# [WHAT YOU HAVE TO DO]
Pull out every line of the records that contains the string "screenshot", and copy each one. Treat case as significant.

# [MATERIAL SUPPLIED]
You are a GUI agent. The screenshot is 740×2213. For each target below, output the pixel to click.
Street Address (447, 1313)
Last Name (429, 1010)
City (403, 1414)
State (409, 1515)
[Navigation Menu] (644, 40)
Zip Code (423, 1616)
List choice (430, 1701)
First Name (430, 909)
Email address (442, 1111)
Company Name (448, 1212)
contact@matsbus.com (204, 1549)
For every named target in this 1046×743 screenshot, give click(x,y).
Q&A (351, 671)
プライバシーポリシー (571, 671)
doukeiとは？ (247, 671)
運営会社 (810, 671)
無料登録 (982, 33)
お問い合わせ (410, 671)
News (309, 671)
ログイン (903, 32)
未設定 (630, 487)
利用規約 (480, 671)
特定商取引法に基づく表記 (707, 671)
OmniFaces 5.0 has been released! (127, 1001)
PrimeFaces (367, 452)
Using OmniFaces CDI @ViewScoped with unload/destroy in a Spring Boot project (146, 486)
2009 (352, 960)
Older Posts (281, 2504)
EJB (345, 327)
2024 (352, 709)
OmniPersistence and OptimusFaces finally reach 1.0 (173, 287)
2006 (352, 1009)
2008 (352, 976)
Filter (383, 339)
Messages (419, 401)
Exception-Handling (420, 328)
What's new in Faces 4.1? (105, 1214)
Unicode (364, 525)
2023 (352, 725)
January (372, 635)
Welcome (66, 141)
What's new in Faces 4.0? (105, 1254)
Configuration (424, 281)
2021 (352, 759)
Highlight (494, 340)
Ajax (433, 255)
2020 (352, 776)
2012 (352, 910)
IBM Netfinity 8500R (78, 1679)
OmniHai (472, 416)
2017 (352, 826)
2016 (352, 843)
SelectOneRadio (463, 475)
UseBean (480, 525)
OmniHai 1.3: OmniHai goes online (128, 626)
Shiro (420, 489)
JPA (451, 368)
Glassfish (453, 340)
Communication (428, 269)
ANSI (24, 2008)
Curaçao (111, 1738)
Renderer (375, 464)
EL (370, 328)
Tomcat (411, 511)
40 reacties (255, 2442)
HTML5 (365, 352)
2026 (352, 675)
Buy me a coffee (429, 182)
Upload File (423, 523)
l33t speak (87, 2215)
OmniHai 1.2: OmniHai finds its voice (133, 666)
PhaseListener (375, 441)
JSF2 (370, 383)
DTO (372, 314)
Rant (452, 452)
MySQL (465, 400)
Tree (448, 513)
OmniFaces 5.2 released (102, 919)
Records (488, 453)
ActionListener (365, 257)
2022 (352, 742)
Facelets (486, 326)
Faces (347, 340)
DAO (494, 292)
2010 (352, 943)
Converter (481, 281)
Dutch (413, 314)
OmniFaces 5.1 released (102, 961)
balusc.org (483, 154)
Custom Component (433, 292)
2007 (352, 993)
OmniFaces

# [ANSWER TO THIS TASK]
You are a GUI agent. The screenshot is 740×2213. For each target below, output the pixel to click.
For every named target in this 1046×743 screenshot, give click(x,y).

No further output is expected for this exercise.